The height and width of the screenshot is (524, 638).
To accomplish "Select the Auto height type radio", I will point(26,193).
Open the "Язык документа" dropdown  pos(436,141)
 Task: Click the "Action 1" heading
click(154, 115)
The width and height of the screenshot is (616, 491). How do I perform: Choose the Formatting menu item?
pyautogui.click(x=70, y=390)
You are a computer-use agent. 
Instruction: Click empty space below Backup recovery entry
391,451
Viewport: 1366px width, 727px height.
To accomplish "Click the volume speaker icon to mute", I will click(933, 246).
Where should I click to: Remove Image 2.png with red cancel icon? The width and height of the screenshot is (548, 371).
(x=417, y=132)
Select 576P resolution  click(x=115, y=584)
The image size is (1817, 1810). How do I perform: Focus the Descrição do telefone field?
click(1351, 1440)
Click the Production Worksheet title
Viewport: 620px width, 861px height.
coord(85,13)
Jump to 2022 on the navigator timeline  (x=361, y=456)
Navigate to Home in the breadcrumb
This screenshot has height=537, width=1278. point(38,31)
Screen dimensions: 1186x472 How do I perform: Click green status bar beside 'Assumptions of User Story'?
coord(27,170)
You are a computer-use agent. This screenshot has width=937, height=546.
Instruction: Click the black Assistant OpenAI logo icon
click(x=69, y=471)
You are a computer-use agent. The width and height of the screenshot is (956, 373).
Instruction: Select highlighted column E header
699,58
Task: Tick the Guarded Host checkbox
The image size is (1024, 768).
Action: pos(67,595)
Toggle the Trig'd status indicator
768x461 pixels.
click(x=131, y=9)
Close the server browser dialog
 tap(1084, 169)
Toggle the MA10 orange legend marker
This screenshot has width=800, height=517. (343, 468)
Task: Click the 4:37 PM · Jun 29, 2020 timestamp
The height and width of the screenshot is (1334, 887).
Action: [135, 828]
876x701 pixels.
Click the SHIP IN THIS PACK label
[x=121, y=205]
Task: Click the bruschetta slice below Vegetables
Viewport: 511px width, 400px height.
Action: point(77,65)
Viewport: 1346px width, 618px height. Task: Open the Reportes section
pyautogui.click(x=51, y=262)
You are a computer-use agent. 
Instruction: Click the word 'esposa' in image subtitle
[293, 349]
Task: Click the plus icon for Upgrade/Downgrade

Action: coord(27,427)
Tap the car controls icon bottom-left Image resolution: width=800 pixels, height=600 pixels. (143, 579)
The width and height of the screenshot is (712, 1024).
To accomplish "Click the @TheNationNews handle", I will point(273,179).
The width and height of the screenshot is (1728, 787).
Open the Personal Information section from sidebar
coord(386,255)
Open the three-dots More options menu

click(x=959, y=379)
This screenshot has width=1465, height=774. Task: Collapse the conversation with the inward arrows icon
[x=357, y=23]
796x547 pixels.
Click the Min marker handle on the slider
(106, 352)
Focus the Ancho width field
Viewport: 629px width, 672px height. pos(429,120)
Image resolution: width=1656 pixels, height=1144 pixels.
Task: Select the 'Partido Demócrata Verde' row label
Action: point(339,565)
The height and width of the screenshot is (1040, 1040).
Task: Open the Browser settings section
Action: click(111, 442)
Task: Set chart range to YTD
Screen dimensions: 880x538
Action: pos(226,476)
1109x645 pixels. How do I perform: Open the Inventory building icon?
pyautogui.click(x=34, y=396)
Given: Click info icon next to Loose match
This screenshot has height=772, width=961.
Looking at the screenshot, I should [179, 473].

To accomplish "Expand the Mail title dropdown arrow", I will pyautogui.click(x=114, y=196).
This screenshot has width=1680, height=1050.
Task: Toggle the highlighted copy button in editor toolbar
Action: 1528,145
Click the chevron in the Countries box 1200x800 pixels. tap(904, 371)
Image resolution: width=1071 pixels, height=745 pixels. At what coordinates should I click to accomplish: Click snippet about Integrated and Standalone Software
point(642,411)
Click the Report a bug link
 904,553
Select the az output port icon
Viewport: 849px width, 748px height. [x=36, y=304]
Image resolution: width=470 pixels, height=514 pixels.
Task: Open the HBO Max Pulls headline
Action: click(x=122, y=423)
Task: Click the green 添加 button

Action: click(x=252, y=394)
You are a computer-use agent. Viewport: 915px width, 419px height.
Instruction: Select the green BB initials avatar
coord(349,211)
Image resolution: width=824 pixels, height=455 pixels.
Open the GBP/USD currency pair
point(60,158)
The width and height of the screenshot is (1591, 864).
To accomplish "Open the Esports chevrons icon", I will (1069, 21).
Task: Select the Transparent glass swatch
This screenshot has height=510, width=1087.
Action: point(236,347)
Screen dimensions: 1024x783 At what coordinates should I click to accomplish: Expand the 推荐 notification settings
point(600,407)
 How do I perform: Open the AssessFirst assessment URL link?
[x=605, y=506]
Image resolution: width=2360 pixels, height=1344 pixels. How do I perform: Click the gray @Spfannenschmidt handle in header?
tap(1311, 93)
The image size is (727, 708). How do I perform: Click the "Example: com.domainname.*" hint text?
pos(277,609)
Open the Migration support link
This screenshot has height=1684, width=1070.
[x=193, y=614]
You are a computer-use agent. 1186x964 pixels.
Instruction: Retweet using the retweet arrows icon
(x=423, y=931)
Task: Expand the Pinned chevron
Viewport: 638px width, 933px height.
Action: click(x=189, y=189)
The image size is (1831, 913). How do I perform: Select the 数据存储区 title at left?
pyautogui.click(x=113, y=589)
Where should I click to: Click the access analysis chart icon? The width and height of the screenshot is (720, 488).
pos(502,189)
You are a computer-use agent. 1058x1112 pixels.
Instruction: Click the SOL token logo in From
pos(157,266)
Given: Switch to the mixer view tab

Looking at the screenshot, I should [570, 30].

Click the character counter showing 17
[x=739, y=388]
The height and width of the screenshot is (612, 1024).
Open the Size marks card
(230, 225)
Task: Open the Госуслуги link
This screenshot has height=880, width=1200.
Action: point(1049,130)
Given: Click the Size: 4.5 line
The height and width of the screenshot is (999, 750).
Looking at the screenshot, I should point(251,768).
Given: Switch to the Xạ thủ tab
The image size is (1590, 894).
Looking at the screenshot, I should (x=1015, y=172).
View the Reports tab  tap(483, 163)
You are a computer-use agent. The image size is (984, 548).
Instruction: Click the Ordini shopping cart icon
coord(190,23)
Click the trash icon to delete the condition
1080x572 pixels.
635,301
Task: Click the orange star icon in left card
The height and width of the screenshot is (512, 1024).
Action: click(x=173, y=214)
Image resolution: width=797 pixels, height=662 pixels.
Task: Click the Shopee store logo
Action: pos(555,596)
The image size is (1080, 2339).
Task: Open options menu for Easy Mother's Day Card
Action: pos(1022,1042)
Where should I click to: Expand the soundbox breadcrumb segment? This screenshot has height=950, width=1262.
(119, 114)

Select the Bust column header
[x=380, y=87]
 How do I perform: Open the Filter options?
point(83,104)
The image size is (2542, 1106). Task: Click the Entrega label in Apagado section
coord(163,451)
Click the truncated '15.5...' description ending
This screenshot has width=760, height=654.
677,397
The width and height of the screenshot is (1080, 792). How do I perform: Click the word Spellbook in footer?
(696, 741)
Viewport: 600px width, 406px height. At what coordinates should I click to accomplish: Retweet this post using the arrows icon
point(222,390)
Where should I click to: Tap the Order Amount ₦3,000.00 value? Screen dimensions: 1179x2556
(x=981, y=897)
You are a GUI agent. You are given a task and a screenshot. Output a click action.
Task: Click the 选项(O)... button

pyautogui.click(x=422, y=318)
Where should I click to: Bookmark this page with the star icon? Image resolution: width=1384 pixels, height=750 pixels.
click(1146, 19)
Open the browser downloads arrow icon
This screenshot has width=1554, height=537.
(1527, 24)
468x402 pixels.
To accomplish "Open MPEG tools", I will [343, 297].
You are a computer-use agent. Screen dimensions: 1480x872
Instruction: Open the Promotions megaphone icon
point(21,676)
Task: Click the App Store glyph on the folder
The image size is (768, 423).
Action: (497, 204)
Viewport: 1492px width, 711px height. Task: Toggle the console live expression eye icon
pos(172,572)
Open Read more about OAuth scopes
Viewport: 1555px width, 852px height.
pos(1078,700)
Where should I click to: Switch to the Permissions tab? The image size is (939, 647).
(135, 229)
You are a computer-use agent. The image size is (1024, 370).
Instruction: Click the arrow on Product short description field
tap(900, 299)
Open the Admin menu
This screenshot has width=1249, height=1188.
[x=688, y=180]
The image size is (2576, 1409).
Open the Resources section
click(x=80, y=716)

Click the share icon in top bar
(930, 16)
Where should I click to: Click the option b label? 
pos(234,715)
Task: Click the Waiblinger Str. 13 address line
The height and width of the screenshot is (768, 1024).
· · ·
**Assignment:** Take the lines above from the first through the one containing "Task: Tick the Guarded Host checkbox" and reproduce them exactly; include nothing else.

**The completed task:**
The height and width of the screenshot is (524, 638).
To accomplish "Select the Auto height type radio", I will point(26,193).
Open the "Язык документа" dropdown  pos(436,141)
 Task: Click the "Action 1" heading
click(154, 115)
The width and height of the screenshot is (616, 491). How do I perform: Choose the Formatting menu item?
pyautogui.click(x=70, y=390)
You are a computer-use agent. 
Instruction: Click empty space below Backup recovery entry
391,451
Viewport: 1366px width, 727px height.
To accomplish "Click the volume speaker icon to mute", I will click(933, 246).
Where should I click to: Remove Image 2.png with red cancel icon? The width and height of the screenshot is (548, 371).
(x=417, y=132)
Select 576P resolution  click(x=115, y=584)
The image size is (1817, 1810). How do I perform: Focus the Descrição do telefone field?
click(1351, 1440)
Click the Production Worksheet title
Viewport: 620px width, 861px height.
coord(85,13)
Jump to 2022 on the navigator timeline  (x=361, y=456)
Navigate to Home in the breadcrumb
This screenshot has height=537, width=1278. point(38,31)
Screen dimensions: 1186x472 How do I perform: Click green status bar beside 'Assumptions of User Story'?
coord(27,170)
You are a computer-use agent. This screenshot has width=937, height=546.
Instruction: Click the black Assistant OpenAI logo icon
click(x=69, y=471)
You are a computer-use agent. The width and height of the screenshot is (956, 373).
Instruction: Select highlighted column E header
699,58
Task: Tick the Guarded Host checkbox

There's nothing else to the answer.